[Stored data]
[Start of Attachment]

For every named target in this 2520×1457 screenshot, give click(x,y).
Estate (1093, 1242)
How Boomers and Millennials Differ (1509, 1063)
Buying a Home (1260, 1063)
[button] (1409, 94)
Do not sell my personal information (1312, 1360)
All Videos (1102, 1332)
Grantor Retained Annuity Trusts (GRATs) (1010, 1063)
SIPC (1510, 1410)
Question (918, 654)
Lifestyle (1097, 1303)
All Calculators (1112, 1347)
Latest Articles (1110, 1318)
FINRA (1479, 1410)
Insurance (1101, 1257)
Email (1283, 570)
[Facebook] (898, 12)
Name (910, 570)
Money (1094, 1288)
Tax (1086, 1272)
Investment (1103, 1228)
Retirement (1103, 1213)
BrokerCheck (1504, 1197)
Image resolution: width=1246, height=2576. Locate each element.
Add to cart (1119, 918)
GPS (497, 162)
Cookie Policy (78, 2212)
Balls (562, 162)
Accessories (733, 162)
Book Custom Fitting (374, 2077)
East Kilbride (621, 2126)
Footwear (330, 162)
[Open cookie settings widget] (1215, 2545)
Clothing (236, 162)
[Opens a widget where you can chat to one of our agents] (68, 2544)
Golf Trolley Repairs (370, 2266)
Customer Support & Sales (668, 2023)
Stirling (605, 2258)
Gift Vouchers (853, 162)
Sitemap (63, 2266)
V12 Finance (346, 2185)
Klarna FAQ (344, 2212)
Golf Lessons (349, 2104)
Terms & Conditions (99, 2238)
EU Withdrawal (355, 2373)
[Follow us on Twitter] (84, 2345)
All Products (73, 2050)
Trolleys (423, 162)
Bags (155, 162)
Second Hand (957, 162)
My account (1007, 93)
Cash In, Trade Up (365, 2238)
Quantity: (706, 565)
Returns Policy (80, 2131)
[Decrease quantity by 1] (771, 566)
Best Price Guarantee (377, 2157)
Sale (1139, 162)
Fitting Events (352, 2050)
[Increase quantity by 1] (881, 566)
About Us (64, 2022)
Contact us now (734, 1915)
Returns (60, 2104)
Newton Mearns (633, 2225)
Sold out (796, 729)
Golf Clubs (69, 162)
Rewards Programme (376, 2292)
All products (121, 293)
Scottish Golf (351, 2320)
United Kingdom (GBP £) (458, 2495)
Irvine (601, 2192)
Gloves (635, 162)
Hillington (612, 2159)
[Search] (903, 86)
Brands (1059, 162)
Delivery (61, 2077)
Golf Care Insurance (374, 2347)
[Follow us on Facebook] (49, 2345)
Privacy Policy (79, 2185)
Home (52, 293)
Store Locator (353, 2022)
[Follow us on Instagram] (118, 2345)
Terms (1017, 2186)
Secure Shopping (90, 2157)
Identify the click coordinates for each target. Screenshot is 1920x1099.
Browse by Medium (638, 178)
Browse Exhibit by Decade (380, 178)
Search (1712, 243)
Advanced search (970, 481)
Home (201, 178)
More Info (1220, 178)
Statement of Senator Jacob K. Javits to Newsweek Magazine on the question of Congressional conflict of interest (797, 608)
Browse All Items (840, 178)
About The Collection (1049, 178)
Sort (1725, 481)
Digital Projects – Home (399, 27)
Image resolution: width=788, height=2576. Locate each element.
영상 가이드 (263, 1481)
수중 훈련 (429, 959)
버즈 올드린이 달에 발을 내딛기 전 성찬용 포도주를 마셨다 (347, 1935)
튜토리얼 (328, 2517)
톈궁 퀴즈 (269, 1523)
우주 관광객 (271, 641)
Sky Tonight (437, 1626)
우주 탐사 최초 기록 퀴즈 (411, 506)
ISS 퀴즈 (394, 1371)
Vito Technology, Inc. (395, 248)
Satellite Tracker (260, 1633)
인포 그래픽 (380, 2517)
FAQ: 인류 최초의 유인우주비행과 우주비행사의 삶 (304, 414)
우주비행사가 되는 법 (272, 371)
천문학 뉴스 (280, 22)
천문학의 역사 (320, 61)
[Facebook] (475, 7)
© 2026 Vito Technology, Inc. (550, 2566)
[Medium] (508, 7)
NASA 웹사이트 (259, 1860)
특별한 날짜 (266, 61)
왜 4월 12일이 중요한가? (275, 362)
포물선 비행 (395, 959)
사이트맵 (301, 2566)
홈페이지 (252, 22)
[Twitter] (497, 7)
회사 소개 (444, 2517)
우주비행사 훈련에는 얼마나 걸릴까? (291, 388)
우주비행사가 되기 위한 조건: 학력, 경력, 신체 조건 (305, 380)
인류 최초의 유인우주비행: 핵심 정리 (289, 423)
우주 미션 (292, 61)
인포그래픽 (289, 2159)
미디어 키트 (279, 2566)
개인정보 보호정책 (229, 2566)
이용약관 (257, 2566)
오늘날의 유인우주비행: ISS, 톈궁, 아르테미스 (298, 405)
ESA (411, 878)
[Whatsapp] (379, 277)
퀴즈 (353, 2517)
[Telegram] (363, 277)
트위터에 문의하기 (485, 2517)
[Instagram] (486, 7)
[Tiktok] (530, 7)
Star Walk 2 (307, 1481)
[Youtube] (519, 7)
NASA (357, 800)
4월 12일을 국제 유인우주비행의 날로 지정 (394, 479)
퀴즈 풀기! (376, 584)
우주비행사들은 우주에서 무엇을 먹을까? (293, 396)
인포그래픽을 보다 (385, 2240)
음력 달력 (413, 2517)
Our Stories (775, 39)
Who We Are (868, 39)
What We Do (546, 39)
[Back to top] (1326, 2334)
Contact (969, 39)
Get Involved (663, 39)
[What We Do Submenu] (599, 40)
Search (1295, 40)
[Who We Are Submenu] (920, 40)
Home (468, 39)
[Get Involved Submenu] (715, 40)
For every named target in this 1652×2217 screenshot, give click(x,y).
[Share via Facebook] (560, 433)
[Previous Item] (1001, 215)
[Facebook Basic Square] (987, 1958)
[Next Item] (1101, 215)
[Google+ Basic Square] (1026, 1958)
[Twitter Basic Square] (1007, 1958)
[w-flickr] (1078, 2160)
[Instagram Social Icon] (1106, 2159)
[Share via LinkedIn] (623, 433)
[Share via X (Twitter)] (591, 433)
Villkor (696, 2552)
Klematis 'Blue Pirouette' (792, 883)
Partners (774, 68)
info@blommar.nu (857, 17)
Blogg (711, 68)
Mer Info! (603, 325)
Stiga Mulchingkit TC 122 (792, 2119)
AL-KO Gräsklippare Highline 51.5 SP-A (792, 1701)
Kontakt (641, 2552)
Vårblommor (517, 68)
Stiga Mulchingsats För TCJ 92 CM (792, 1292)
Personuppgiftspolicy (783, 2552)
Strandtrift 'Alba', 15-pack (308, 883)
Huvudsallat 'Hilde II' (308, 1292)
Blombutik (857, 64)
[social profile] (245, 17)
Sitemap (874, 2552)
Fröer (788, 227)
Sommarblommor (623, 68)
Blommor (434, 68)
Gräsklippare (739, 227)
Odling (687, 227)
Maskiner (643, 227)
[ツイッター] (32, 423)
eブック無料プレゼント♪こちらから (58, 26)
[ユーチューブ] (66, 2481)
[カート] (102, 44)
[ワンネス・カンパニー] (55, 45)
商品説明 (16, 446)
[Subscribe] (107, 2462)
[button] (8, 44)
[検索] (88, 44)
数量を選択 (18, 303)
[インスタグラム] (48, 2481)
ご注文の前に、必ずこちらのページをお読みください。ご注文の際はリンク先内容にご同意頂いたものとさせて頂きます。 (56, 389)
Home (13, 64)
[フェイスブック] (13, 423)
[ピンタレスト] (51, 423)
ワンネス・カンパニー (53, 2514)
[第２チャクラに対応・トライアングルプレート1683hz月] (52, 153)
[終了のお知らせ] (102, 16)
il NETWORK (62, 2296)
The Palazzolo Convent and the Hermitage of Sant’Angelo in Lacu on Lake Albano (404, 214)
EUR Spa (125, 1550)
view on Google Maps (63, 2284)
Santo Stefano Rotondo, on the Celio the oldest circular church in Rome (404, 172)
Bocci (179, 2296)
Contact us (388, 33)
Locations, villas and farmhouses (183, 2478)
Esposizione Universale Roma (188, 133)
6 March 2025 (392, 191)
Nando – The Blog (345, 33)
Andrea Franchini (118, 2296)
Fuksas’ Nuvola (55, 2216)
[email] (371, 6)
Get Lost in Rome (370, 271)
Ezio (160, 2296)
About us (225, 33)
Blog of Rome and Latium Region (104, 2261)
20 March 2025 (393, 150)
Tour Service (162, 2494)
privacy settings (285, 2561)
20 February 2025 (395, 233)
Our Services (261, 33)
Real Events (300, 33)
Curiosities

[End of Attachment]

What is expected:
Using the records above, select and copy every line that has the word "Gräsklippare".

Solution for this problem:
AL-KO Gräsklippare Highline 51.5 SP-A (792, 1701)
Gräsklippare (739, 227)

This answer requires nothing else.